以前の僕なら、休日はできるだけ家から出なかった。
カーテンを閉めたまま、ゲームをしたり、テレビを眺めたり。
誰とも会わず、一日が終わることも珍しくなかった。
外へ出る理由もなければ、出たいという気持ちもなかった。
でも、日本酒会の仲間と知り合ってから、少しずつ休日の過ごし方が変わり始めた。
「今度どこで飲もうか。」
「こんなお店見つけたよ。」
そんな連絡が来るだけで、自然と予定が決まっていく。
予定がある休日は、不思議と朝から気持ちが軽かった。
待ち合わせ場所へ向かう道。
駅まで歩く時間。
電車に揺られる時間。
以前なら何も感じなかった景色が、少しだけ違って見えた。
季節の空気や街の雰囲気。
そんな何気ないものに目が向くようになっていた。
仲間と食事をして、お酒を飲み、たくさん笑う。
特別なことをしているわけじゃない。
それでも、その時間は確かに楽しかった。
「休日って、こんなふうに過ごすものだったな。
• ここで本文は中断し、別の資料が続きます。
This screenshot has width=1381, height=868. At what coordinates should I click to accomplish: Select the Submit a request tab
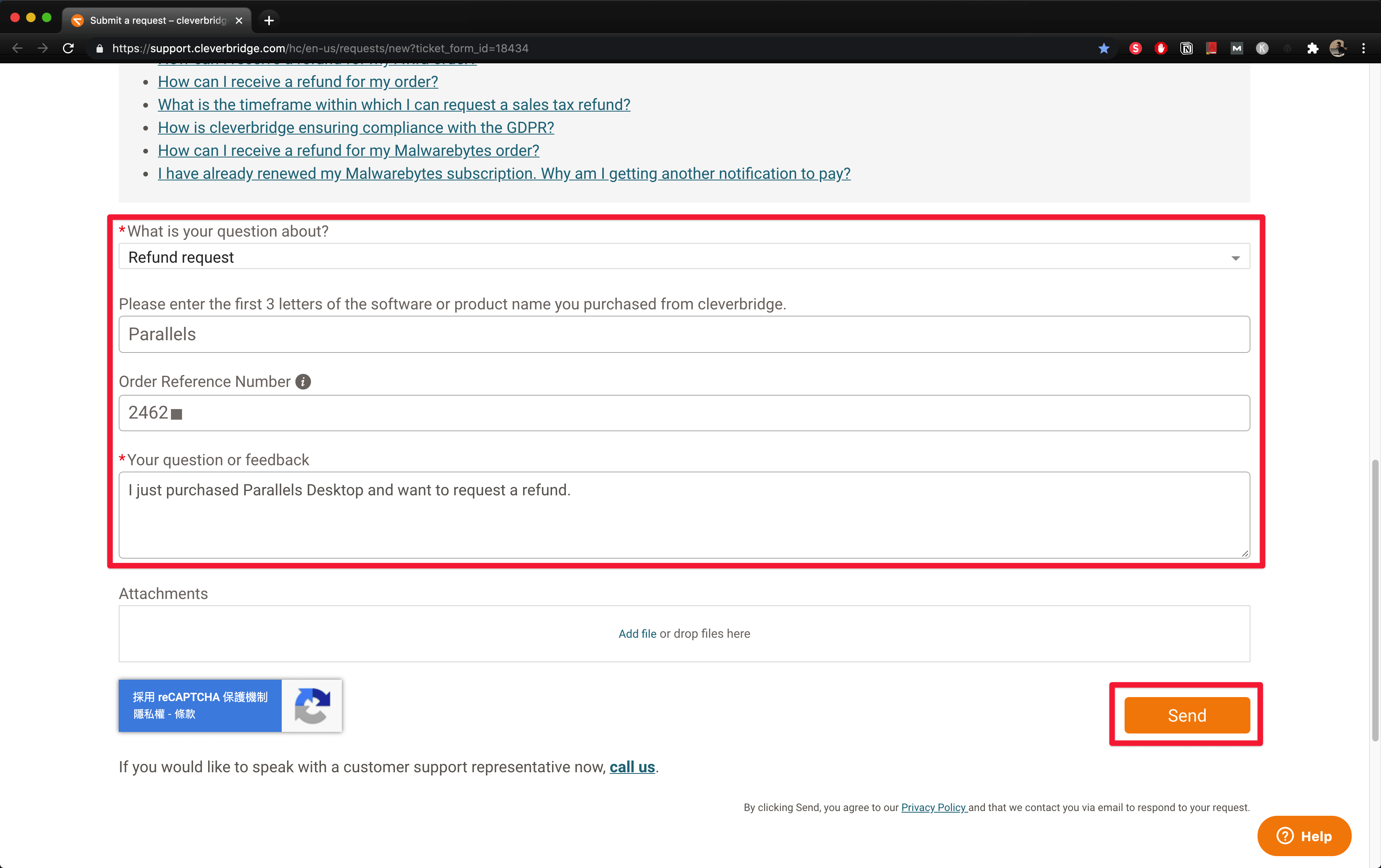[x=157, y=21]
」
そんなことを思うようになっていた。
離婚した直後は、楽しいという感情すら遠いものだった。
笑うことはあっても、心から笑えている気がしなかった。
何をしていても、どこか心に穴が空いたまま。
時間だけが過ぎていく毎日だった。
でも、人とのつながりができてからは、その穴が少しずつ埋まっていくような感覚があった。
誰かと会う約束がある。
次の休日が楽しみになる。
そんな小さな変化が積み重なって、毎日の景色まで変えてくれた。
もちろん、この頃には悩みがなくなったわけではない。
将来への不安もあったし、一人になると考え込む日もあった。
それでも、以前とは違った。
前だけを向ける日が少しずつ増えていた。
人生は、ある日突然変わるものじゃない。
昨日まで灰色だった景色が、今日になって急に鮮やかになるわけでもない。
だけど、人との出会いや何気ない時間は、少しずつ心の色を変えてくれる。
振り返れば、この頃の休日には以前とは違う空気が流れていた。
何か大きな出来事があったわけじゃない。
それでも、確かに変わっていた。
灰色だった毎日に、少しだけ色が戻り始めていた。